Join us February 2018. Sample tracks are on the way. Click here to sign up

2017

This Could Be the Start of Something Big

Words and Music by Steve Allen. Arrangement by Scott Kitzmiller. As sung by Instant Classic. Recording by Kohl Kitzmiller.

We kick it off with a driving song by Steve Allen. Instant Classic set the crowd on fire in Pittsburgh as they rode to the championship. How about an awesome track by their Gold Medalist baritone? 

I've Got the World On a String

Words by Ted Koehler. Music by Harold Arlen. Arrangement by Adam Reimnitz. Recording by Tim Waurick.

This was written in 1932 and one of the first recordings was by Louis Armstrong. But it was Frank Sinatra's 1953 recording that really captured everyone's attention. Sinatra tunes are in the mainstream of barbershop these days and Adam's chart is a fun one. 

All the Things You Are

Words by Oscar Hammerstein, II. Music by Jerome Kern. Arrangement by Scott Kitzmiller. Recording by Kohl Kitzmiller. As sung by Instant Classic.

Here's a classic among jazz musicians, loved for its unusual harmonic structure that manages to explore chords build on all 12 tones of the chromatic scale. This arrangement was recorded by Instant Classic on their first album. Not your usual contest fare (we definitely do not recommend it for contest), but what gorgeous harmonies! This should be an afterglow staple. 

Have a Little Talk with Myself

Words and Music by Ray Stevens. Arrangement by Gary Parker. Recording by Tim Waurick. As sung by Max Q.

In place of the usual spiritual, we opted for this Ray Stevens tongue twisting, lyrically challenging novelty song. Dealer's Choice was first out of the blocks with this arrangement, which was picked up years later by Max Q. No doubt many of you have sung this song in the past when it was at its height of popularity. So why not bring it back? 

All I Do is Dream of You

Words by Arthur Freed. Music by Nacio Herb Brown. Arrangement by David Wallace.

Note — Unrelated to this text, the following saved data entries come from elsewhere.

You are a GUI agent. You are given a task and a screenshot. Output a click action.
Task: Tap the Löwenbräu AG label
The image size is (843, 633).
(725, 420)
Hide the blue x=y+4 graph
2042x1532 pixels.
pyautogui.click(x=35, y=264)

Recording by Gary Lewis.

This easy beat tune from the 30's came from the legendary music team of Ignacio Herb Brown and Arthur Freed. It is as laid- back as they come. A great chart by gold medalist David Wallace captures the essence of the big band era. 

I Wish You Love

Words by Albert A. Beach. Music by Léo Chauliac and Charles Trenet. Arrangement by Larry Triplett. Recording by Jordan Litz.

Every break-up doesn't have to be bitter. Sometimes things just don't work out, but you still want the best for the other person. This chart is inspired by a Sinatra/Basie recording. Originally written for Wheelhouse, it was picked up by AHB in 2012. 

My Lady Loves to Dance

Words by Sammy Gallop. Music by Milton Delugg. Arrangement by Bob Dowma. Recording by Randy Rogers.

Arranged by the tenor of 1975 Internation Champion Quartet Happiness Emporium and performed by that quartet, My Lady Loves to Dance is an oldie but goodie.  Certainly a playful, toe-tapper that was best characterized and popularized by the likes of Dean Martin and Perry Como. Check out Dean’s rendition on YouTube. 

Love Letters

Words by Edward Heyman. Music by Victor Young. Arrangement by Steve Delehanty. Recording by Tim Waurick.

Many old-timers are familiar with the Dealer's Choice version of this ballad, but this new arrangement by the masterful Stevie D. is a refreshing new spin. A few recent quartets including Lemon Squeezy have performed this chart in contest. 

That Old Feeling

Words and Music by Lew Brown and Sammy Fain. Arrangement by David Wright. Recording by Tim Waurick. As sung by Platinum.

Introduced in 1937, the song was best popularized in 1955 by the likes of Patti Page, Frankie Laine, and Buck Clayton, followed by Frank Sinatra’s big hit in 1960. Perhaps you remember Hermie dancing to this tune with Dorothy in Summer of `42?

Show Me Where the Good Times Are

Words by Rhoda Roberts. Music by Kenneth Jacobson. Arrangement by Gene Cokeroft and Dot Short. Recording by Jordan Litz. As sung by the Suntones.

We close with a great song from Broadway, the title song from a 1970 musical. The show didn't last long, but the song has endured. This version by the late, great Geno was brought into our style by the great Suntones.